_Dataset records_:
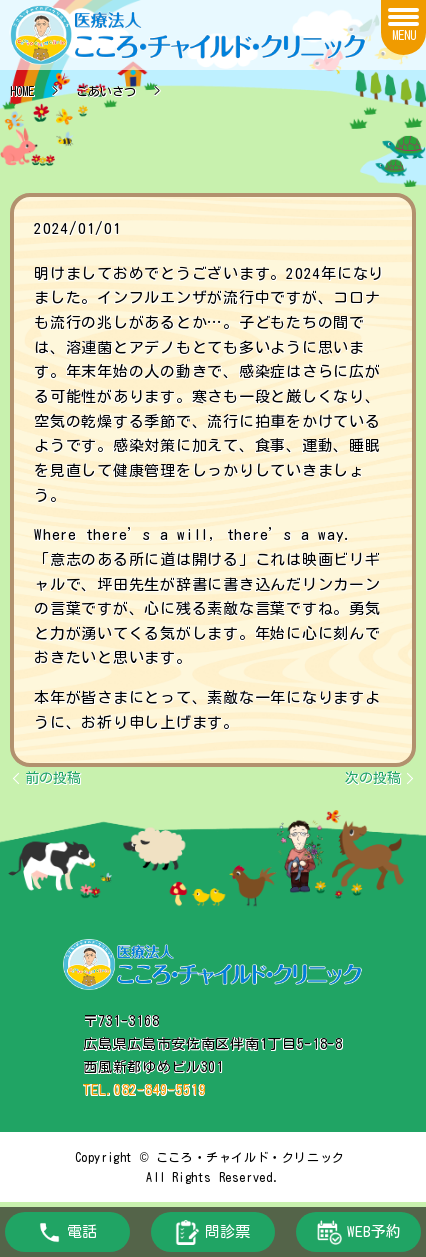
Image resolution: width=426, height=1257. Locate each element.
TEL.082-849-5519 (144, 1090)
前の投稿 (53, 778)
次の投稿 (373, 778)
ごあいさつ (106, 91)
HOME (22, 91)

_Exercise requirements_:
Repeat all the items above, swapping "Locate" for "Find" and leaving everything else the same. Leave out the pictures.

_Answer for the task_:
Image resolution: width=426, height=1257. Find each element.
TEL.082-849-5519 (144, 1090)
前の投稿 (53, 778)
次の投稿 (373, 778)
ごあいさつ (106, 91)
HOME (22, 91)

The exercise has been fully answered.